─── AVAILABLE DATA
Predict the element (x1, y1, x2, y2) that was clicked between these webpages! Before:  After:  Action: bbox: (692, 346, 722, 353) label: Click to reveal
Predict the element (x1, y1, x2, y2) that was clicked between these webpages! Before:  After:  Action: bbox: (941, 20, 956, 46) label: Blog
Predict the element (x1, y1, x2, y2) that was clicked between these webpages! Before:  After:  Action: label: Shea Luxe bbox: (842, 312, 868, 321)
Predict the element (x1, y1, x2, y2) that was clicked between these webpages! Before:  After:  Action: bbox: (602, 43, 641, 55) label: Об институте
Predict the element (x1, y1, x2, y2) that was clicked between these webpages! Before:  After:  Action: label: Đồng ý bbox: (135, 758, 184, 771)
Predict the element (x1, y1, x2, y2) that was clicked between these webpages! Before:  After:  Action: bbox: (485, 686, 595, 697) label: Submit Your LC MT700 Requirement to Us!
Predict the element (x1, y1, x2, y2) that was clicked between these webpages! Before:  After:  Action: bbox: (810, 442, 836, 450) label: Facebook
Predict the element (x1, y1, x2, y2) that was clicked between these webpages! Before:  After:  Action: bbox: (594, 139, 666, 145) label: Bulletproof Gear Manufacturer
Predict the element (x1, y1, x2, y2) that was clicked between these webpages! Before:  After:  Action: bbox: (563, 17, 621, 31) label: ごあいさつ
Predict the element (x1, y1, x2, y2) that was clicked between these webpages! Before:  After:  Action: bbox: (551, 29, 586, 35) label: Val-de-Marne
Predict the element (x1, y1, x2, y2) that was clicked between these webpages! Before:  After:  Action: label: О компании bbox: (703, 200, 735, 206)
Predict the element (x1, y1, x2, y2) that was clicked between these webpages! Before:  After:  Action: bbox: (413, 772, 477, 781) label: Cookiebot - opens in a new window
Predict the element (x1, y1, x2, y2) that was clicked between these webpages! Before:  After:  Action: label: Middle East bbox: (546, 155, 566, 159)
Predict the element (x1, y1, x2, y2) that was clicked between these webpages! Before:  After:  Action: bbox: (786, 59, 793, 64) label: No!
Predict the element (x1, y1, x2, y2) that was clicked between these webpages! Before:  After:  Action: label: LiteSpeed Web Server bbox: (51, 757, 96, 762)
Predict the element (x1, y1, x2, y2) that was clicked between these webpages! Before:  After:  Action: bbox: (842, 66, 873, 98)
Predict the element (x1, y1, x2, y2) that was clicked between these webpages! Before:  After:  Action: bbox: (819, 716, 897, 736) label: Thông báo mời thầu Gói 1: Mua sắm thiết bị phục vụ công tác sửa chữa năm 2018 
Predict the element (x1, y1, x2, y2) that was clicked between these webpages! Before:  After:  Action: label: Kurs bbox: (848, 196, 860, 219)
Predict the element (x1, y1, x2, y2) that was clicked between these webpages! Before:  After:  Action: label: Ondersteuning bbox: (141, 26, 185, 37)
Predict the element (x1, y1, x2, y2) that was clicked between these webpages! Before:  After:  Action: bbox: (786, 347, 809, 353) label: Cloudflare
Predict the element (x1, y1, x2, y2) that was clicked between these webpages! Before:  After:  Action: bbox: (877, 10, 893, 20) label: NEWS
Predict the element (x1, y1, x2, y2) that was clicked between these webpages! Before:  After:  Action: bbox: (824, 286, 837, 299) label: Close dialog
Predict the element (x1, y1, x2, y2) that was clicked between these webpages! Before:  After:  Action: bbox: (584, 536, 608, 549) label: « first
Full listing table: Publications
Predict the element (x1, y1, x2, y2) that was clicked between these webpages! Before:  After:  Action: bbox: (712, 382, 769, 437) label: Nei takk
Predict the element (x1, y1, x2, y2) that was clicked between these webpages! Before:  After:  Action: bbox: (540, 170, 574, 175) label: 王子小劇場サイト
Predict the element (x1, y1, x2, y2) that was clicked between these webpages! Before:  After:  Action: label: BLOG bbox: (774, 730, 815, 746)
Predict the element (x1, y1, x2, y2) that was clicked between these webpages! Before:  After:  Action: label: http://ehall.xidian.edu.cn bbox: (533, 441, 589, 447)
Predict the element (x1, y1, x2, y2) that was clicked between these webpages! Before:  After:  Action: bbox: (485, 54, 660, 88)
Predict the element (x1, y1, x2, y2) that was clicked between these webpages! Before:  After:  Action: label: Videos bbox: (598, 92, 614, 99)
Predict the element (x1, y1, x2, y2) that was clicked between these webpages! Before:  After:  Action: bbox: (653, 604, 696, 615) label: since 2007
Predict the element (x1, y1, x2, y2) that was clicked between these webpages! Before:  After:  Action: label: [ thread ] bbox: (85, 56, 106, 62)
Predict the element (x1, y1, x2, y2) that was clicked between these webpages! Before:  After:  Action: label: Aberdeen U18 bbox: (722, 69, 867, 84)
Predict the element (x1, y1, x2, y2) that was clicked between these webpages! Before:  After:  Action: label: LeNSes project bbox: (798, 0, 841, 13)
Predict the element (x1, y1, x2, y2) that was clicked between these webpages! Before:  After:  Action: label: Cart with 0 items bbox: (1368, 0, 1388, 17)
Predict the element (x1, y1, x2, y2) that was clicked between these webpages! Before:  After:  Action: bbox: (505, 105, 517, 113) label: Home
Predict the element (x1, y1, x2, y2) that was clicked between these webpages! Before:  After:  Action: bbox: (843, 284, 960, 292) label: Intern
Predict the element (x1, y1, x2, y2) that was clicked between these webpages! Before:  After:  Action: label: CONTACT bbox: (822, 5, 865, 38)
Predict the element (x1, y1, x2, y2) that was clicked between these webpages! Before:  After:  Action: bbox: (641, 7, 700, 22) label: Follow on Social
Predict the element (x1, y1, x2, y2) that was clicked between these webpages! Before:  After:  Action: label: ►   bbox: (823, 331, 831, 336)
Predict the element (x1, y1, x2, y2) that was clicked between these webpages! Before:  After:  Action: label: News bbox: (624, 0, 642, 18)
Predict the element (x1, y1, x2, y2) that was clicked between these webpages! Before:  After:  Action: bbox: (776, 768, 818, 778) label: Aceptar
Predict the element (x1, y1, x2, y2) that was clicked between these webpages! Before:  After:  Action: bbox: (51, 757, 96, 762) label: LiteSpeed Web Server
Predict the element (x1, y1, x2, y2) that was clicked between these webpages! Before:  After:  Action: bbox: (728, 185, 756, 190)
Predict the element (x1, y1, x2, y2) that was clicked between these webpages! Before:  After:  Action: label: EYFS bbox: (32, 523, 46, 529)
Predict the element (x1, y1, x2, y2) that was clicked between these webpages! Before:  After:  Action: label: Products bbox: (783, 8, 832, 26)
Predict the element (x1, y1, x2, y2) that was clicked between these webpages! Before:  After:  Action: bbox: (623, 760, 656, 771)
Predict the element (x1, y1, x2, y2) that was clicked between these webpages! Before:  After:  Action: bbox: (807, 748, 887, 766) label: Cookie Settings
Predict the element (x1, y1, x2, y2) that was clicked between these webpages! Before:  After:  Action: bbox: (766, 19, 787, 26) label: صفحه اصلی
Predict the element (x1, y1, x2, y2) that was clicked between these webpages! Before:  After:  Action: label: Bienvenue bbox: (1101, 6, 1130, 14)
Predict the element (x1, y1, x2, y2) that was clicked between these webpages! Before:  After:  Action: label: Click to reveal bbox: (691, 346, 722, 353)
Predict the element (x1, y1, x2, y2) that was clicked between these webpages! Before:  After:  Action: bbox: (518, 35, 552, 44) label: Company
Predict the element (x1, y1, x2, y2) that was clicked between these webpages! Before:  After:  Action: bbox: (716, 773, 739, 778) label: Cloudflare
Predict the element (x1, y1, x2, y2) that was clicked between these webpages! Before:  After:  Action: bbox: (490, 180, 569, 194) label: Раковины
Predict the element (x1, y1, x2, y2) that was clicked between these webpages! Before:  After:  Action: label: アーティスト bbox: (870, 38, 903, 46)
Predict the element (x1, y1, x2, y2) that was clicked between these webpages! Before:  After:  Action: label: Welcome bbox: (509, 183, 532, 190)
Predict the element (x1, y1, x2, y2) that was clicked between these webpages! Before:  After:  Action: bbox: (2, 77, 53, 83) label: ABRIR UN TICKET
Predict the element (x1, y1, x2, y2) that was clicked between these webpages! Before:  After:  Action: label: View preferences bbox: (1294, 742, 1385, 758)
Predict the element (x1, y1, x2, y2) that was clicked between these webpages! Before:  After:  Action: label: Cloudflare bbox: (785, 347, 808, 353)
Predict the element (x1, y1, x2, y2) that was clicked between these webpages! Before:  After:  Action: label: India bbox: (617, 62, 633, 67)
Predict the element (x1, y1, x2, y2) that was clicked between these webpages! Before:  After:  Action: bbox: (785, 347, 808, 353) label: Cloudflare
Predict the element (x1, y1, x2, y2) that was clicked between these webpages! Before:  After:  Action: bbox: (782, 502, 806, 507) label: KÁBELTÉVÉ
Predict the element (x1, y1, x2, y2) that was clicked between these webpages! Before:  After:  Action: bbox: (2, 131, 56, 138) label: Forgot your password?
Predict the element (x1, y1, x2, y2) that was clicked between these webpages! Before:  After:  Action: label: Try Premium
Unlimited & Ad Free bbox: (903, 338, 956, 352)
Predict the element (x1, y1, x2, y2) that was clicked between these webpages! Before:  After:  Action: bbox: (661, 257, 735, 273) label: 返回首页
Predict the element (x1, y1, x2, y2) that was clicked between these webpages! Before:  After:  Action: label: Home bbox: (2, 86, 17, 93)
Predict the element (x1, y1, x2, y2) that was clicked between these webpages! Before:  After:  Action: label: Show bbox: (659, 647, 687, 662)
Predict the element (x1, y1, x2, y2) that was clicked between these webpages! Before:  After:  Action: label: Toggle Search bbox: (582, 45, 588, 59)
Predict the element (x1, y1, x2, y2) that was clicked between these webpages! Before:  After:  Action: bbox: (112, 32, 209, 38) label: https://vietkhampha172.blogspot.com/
──────
WRITTEN TASK =>
Reproduce the listing lines starting at the one containing "label: Cookie Settings" and ending at the one containing "label: صفحه اصلی", swapping "Predict" for "Identify" and keeping everything else unchanged.

RESULT OF THIS EXERCISE =>
Identify the element (x1, y1, x2, y2) that was clicked between these webpages! Before:  After:  Action: bbox: (807, 748, 887, 766) label: Cookie Settings
Identify the element (x1, y1, x2, y2) that was clicked between these webpages! Before:  After:  Action: bbox: (766, 19, 787, 26) label: صفحه اصلی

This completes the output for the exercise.